A chance que nos resta é um Brasil cocar
Enquanto escrevo esta coluna, atrasado por conta da peleja cotidiana, os jornais dão a notícia de que o ex-presidente Jair Messias Bolsonaro e alguns ministros de seu governo são alvo de uma investigação da PF. O embate mais intenso - e tenso - do xadrez político entre Bolsonaro e o ministro do STF (Supremo Tribunal Federal) Alexandre de Moraes, enfim, se estabelece. Mas não é disso que quero falar.
Estamos a algumas horas da folia momesca. É tempo de transe (será?). Para gregos e troianos, é onde o país se encontra, em meio ao confete e a serpentina, para festejar suas dores, apesar delas. E, assim, aliviar a vida para nos tornarmos mais leves ou ao menos acreditar que um outro imaginário de trajetória é possível.
No palco principal da comemoração, a Sapucaí, que neste ano completa 40 anos, um mar de possibilidades nos faz refletir sobre nossa própria história. É claro que nenhum revisionismo é positivo, mas ver ali, tão na fuça, o que precisamos mudar enquanto sociedade e também no humano, é um prato cheio para redesenhar nossos atos enquanto cidadãos deste patropi.
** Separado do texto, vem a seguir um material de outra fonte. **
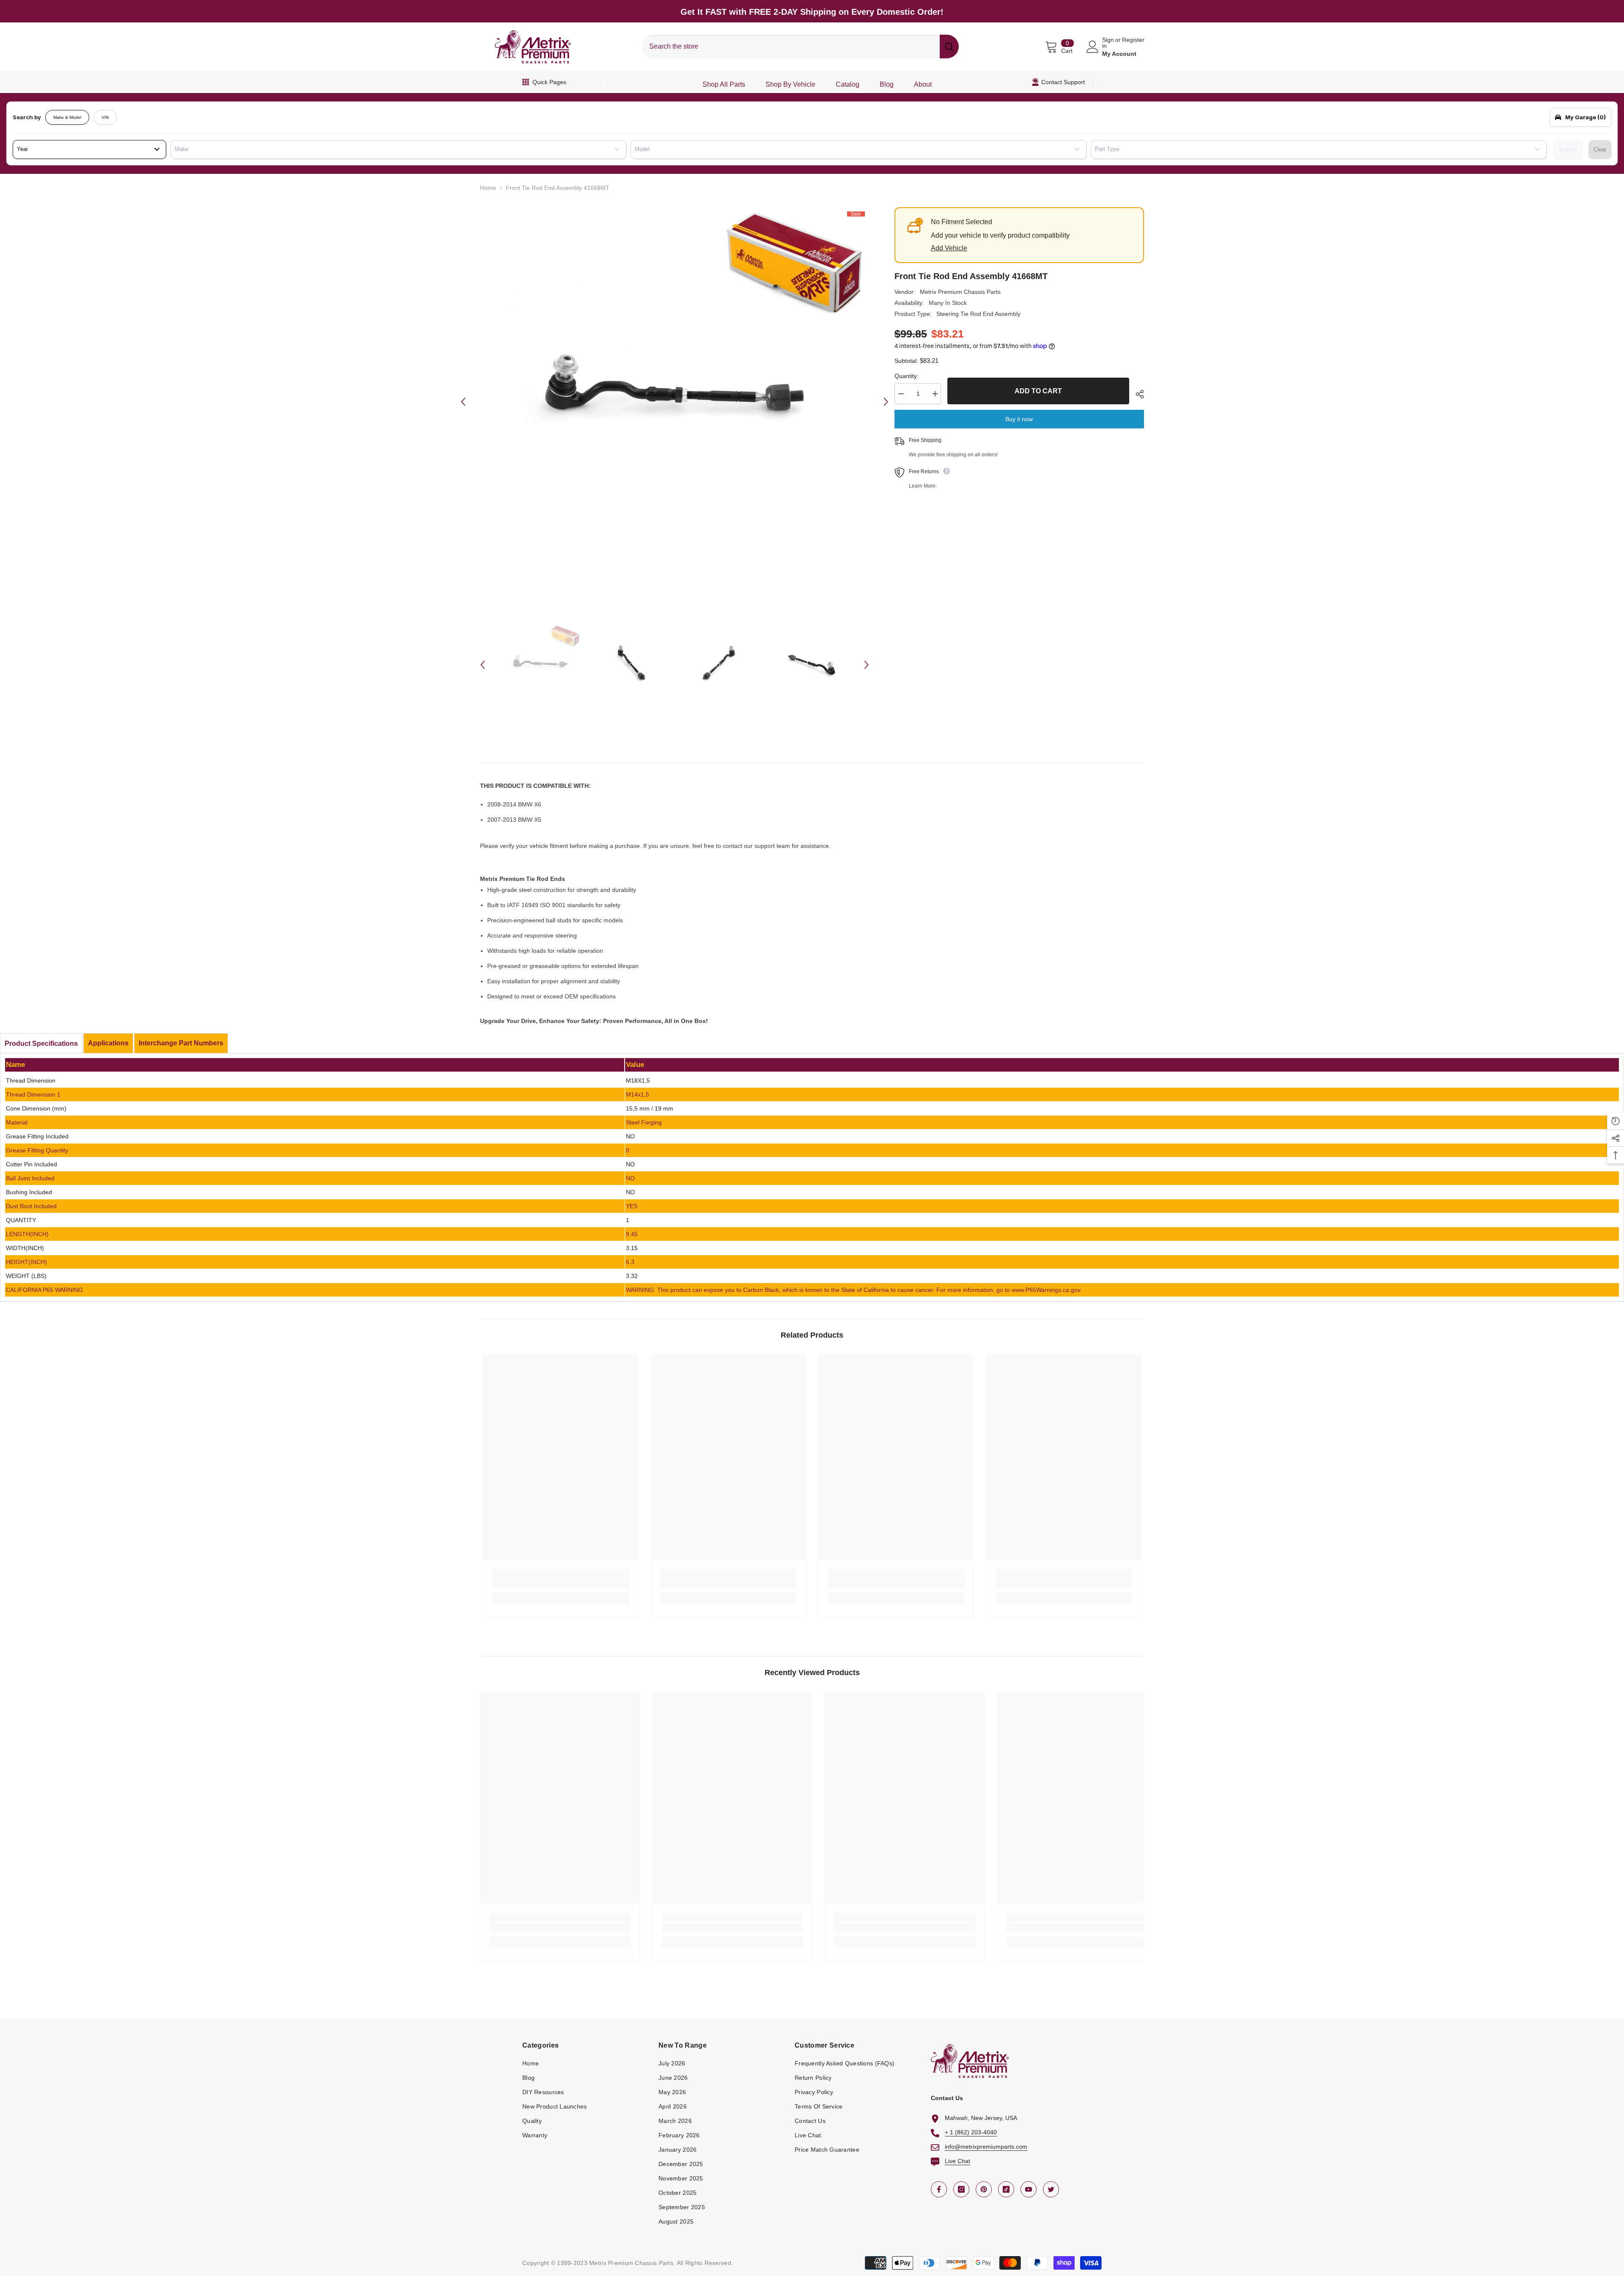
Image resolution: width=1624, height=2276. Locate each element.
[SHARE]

Para seu Carnaval, a Acadêmicos do Salgueiro traz como enredo "Hutukara", que na língua yanomami significa "o céu original a partir do qual se formou a terra", a exaltar da mitologia Yanomami, além da defesa de uma das bandeiras que mais causaram dissidências (seja pró ou contra): a luta pela Amazônia.
Segundo Edson Pereira, pesquisador que fez análises sobre as possíveis temáticas para 2024, ele se deparou com o livro ''A Queda do Céu'', do xamã e líder político yanomami Davi Kopenawa, e, inspirado, quis tocar mais fortemente no assunto de extrema urgência na ágora real e virtual.
Nas palavras de Edson, antes de o Brasil ser império, antes de existir a coroa, ''já existia o cocar''. E é fundamental que todos os brasileiros se conscientizem sobre a valorização dos nossos povos originários. Na primeira estrofe, um verso é cantado duas vezes: ''Ya temí xoa, aê-êa é''. Ele significa que'' eu ainda estou vivo'', na língua indígena.
Não por coincidência, volto ao início deste texto com a notícia que norteia todos os veículos neste quinta-feira. Seria cômico se não fosse trágico que, na véspera da folia, um dos maiores causadores de discórdia no país sobre a pauta ambiental seja alvo da PF. Não está longe de ser o fim da história, mas que alivia, disso não há dúvidas.
Porque, no fim das contas, como diz o enredo do Salgueiro: ''A chance que nos resta é um Brasil cocar''.